• [TASK]: Take every line from the entries below that includes the word "screenshot" and copy it.

====== RECORDS SHOWN

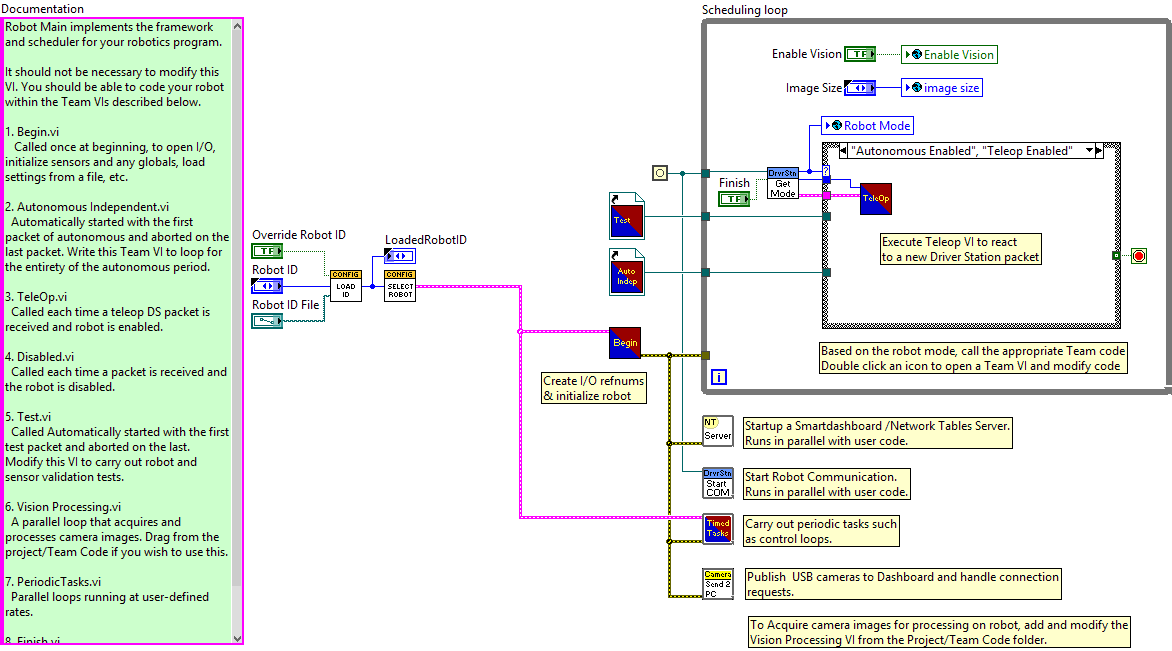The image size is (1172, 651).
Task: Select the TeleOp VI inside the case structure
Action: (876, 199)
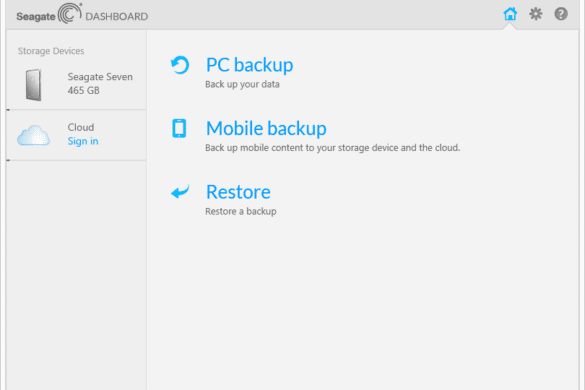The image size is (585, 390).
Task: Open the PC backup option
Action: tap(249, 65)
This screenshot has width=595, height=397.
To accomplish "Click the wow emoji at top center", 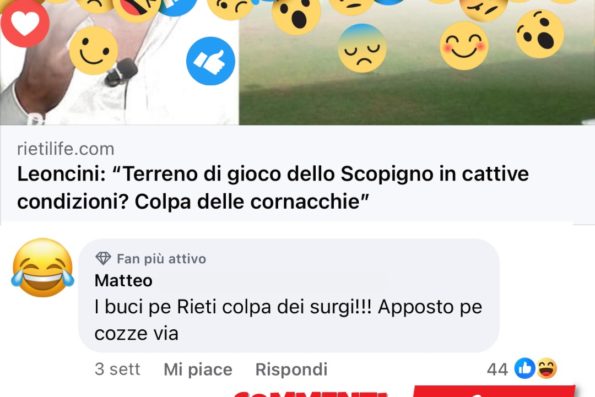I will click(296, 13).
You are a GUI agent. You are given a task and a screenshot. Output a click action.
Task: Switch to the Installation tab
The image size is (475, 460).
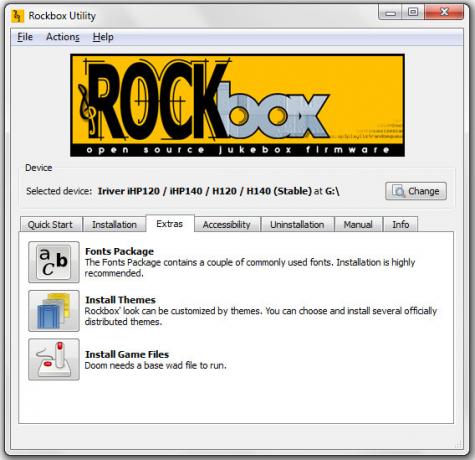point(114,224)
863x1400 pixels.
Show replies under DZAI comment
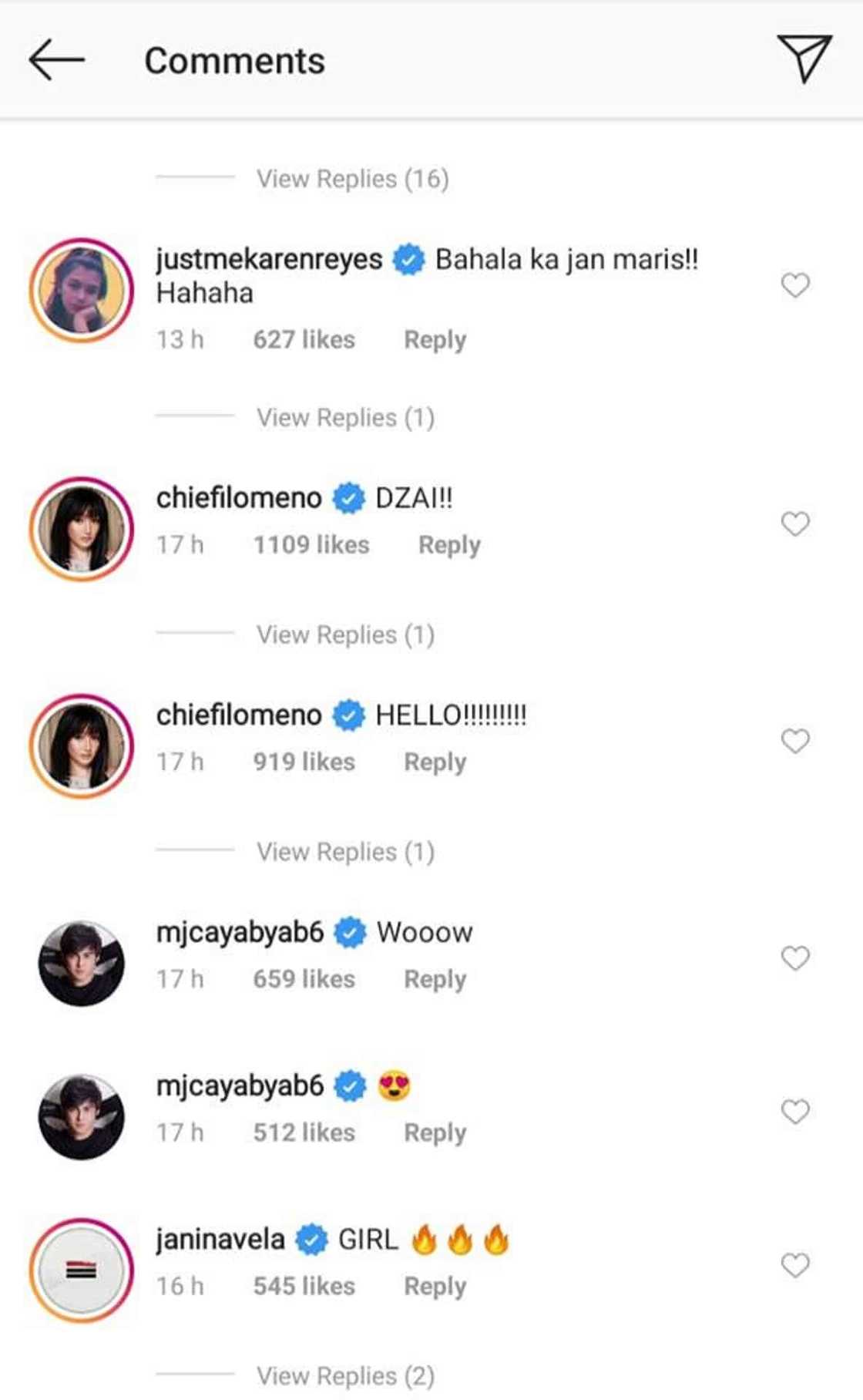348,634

============
====== RECORDS SHOWN

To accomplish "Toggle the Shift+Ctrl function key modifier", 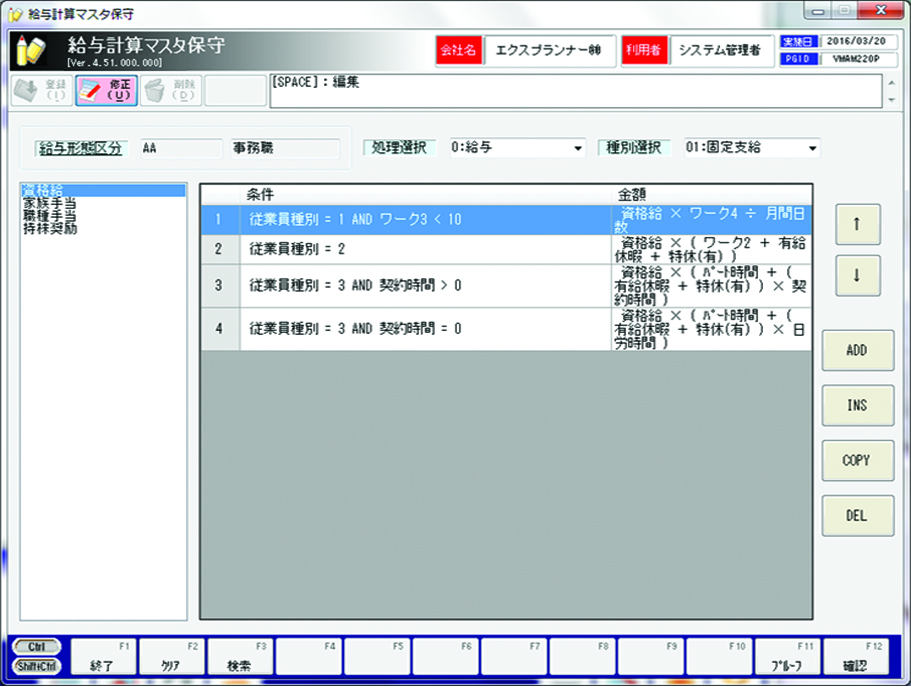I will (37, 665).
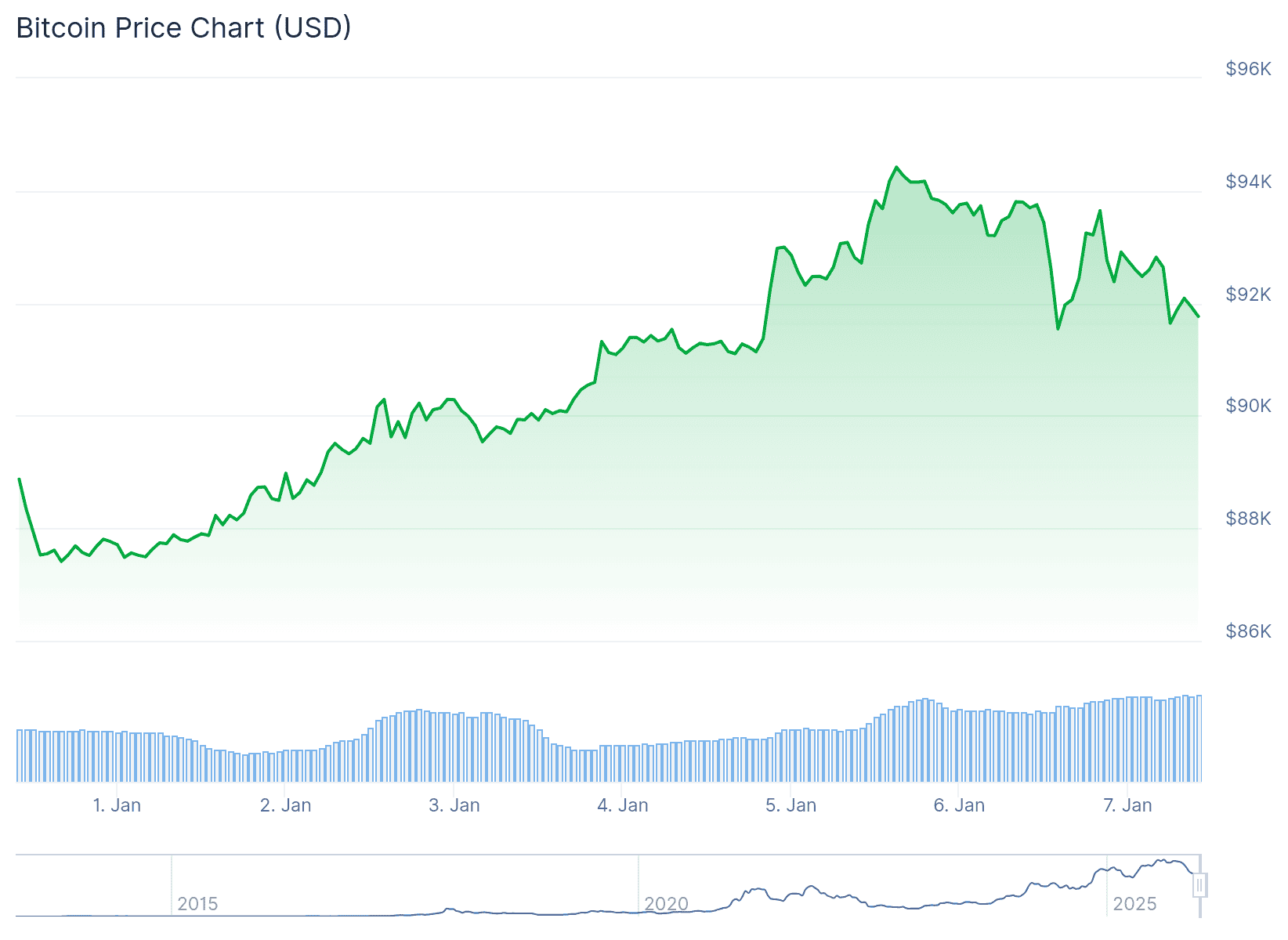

============

• [TASK RESPONSE]:
This screenshot has width=595, height=397.
You are a GUI agent. You are given a task and a screenshot. Output a click action.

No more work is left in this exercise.